REACTION PERFORMANCE OF METHANOL REFORMING WITH STEAM OVER VARIOUS IMPREGNATED AND COPRECIPITATED COPPER-CATALYSTS

To establish a catalytic process for the steam-reforming of methanol, various impregnated-supported and coprecipitated catalysts (supports: Al2O3 (tau, theta, alpha), CaO, CeO2, Cr2O3, La2O3, MgO, Nb2O5, SiO2, TiO2, Y2O3, ZnO, ZrO2) were prepared and the relationship between reaction conditions and catalytic reaction performance was investigated, together with an examination of the effect of impurities (ethanol, acetone, acetic acid) in methanol on the catalytic activity.
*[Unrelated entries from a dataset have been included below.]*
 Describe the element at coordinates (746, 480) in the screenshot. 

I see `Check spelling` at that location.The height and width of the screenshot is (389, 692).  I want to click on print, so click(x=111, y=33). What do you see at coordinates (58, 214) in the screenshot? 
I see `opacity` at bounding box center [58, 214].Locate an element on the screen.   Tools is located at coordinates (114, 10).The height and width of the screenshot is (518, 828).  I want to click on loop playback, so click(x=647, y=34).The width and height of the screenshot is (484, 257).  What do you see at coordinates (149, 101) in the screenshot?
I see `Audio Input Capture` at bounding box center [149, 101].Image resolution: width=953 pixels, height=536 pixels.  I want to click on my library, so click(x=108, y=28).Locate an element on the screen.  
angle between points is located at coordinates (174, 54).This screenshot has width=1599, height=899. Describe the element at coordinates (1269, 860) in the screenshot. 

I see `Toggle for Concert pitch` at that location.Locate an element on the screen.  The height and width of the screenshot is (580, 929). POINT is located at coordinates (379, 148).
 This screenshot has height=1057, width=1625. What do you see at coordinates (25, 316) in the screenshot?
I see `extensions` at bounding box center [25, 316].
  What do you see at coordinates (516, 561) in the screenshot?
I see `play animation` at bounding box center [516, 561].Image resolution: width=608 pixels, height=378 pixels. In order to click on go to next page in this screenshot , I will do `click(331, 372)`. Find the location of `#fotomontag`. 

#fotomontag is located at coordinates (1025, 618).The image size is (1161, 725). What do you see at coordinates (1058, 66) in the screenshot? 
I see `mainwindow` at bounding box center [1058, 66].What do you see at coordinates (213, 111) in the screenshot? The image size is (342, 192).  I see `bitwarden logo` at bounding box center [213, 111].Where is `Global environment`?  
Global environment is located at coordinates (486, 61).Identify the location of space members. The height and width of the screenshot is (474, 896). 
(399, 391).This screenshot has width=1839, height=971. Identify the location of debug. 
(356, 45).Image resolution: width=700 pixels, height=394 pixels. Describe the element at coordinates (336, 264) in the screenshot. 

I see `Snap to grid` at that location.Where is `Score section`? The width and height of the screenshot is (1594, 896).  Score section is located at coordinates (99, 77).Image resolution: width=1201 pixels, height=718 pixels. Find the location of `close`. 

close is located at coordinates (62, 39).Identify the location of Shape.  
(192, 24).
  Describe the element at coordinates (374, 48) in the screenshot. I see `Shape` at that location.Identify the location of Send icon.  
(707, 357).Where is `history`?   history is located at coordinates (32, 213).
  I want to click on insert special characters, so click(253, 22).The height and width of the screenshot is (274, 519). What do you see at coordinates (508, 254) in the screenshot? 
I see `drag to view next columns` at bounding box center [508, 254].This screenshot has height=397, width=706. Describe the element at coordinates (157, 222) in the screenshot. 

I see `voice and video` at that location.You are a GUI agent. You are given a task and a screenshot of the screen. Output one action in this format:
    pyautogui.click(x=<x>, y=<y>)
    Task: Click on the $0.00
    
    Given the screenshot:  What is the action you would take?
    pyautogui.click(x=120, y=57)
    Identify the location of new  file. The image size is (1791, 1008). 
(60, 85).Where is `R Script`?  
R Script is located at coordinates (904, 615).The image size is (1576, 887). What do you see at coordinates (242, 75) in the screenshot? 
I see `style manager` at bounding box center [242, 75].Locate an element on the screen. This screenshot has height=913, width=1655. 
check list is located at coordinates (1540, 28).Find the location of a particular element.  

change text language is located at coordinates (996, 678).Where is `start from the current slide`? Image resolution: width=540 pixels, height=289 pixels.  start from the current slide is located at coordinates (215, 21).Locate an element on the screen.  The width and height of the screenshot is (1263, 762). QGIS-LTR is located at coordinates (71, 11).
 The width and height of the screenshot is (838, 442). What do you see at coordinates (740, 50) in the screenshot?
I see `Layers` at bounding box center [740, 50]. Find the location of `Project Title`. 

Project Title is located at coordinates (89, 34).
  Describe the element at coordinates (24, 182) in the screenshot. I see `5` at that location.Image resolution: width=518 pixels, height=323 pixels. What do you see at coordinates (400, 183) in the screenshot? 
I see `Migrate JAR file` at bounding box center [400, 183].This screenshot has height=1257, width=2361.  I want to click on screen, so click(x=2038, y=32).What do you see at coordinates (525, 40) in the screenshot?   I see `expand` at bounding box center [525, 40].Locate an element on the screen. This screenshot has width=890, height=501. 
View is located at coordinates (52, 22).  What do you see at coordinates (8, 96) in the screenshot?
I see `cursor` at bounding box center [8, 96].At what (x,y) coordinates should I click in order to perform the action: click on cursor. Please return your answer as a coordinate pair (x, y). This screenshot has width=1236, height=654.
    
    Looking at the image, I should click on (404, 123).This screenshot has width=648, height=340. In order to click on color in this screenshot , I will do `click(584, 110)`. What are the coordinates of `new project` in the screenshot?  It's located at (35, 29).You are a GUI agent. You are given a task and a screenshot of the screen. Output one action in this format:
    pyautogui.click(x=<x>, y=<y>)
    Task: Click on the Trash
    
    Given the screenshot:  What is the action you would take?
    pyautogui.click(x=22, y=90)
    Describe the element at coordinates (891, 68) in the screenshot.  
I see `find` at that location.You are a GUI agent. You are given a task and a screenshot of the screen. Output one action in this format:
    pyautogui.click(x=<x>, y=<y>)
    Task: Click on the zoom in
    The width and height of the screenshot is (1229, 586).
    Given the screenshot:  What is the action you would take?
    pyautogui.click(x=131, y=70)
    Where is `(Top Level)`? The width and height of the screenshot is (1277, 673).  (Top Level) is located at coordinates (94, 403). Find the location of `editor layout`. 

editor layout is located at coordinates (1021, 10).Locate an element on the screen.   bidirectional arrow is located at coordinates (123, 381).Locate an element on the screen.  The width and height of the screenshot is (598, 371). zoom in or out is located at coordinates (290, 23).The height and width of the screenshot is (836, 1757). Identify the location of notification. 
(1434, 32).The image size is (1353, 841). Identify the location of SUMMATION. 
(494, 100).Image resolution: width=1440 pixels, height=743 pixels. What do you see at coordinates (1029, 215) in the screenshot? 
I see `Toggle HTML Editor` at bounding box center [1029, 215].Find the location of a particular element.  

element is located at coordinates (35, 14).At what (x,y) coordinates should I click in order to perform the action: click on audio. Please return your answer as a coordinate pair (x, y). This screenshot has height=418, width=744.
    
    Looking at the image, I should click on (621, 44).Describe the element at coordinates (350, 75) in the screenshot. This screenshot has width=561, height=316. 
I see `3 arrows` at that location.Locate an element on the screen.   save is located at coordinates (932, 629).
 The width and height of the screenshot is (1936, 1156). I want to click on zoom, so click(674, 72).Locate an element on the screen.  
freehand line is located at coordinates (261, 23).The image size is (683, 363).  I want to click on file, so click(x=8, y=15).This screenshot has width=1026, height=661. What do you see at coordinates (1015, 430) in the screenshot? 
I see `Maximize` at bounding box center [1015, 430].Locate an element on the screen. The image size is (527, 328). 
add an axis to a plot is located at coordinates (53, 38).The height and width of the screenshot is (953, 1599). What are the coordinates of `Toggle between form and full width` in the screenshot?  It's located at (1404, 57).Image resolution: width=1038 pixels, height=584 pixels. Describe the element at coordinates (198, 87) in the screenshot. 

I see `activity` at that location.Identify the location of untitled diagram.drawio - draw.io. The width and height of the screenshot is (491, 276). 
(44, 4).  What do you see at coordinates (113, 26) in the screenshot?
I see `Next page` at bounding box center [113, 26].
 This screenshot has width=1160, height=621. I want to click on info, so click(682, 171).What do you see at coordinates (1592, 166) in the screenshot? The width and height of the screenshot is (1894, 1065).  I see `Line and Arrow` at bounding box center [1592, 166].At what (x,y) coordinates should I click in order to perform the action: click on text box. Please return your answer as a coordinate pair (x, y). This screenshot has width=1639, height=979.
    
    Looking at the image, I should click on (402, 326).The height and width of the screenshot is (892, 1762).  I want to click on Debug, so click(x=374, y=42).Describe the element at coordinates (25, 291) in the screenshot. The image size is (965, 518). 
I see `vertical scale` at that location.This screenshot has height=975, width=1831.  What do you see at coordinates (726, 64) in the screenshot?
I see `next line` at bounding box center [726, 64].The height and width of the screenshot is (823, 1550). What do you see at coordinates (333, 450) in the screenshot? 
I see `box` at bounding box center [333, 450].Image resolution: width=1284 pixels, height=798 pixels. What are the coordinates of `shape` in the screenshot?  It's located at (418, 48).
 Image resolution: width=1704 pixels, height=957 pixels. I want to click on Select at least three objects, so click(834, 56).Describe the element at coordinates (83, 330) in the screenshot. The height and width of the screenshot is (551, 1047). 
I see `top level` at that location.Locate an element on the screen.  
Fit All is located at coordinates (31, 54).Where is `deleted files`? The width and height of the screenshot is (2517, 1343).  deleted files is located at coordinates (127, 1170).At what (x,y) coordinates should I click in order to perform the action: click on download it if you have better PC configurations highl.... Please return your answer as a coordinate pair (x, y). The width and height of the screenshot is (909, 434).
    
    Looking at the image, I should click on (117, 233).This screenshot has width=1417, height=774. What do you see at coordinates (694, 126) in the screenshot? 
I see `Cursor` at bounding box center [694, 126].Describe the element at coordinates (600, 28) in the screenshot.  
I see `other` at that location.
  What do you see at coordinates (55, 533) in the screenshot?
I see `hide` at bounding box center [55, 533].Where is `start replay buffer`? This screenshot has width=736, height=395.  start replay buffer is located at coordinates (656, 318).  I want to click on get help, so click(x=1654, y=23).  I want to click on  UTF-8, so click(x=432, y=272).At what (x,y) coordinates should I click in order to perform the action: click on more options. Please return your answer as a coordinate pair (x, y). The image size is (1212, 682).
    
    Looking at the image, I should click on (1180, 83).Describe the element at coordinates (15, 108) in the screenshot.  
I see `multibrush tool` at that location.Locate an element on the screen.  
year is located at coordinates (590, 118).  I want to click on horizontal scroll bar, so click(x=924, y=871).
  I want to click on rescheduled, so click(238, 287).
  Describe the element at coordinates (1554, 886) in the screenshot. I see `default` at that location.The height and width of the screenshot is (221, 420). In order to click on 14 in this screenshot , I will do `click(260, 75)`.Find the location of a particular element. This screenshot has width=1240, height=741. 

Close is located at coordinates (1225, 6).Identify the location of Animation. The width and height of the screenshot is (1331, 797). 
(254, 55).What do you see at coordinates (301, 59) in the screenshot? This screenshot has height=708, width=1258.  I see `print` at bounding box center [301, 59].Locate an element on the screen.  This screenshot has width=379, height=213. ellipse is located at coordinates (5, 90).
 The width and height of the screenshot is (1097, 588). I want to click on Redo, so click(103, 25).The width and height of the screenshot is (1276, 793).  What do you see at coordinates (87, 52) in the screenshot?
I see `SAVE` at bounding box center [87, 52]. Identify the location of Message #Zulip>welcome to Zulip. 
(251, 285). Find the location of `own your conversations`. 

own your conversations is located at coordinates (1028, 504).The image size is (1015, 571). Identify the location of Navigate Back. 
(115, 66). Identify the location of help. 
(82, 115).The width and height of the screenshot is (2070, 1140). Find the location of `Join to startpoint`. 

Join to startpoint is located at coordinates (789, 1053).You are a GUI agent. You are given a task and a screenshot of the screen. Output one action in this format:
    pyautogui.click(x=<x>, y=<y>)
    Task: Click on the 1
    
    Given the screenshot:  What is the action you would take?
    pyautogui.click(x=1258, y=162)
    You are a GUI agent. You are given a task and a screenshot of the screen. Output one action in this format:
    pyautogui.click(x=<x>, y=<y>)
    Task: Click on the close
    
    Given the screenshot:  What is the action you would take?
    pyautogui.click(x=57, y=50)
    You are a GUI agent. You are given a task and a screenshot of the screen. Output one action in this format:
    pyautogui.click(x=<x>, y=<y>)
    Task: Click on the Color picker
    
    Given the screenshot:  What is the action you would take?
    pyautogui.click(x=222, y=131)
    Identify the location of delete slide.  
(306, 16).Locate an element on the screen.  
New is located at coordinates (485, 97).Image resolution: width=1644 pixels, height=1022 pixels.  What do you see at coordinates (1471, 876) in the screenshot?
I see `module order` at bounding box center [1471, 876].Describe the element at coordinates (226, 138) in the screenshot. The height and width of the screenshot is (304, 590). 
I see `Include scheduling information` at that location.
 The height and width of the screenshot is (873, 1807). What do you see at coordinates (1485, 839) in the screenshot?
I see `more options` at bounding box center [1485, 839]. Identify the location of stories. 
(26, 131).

Furthermore, the catalytic decomposition of methanol and the reaction of carbon dioxide and hydrogen formed (the reverse reaction of shift conversion) were studied. The experiments were carried out using a fixed-bed flow reactor under atmospheric pressure at 200-degrees and 250-degrees-C. The inlet gases were mainly 10%CH3OH-10%H2O-N2, the total flow rate was 119 cm3N.min-1 per 1.0 ml of each catalyst with an average diameter of 1.0 mm, and the space velocity was 7.1 x 10(3) h-1. The main results obtained were as follows. (1) ZrO2 and alpha-Al2O3 were superior supports, giving good catalytic activity and selectivity, and the copper content was suitable at ca. 15 wt% for the impregnated-supported catalysts and ca. 70wt% for the coprecipitated catalysts. (2) The impurities in methanol caused a remarkable deactivation of catalysts above 10 ppm content, but were temporary poisons by the impurities, and in pure methanol the activities were completely recovered. (3) In ZrO2 and alpha-Al2O3 impregnated-supported copper catalysts, a by-product, carbon monoxide, was remarkably inhibited, and it was proved that this carbon monoxide was produced by the reaction of carbon dioxide and hydrogen formed.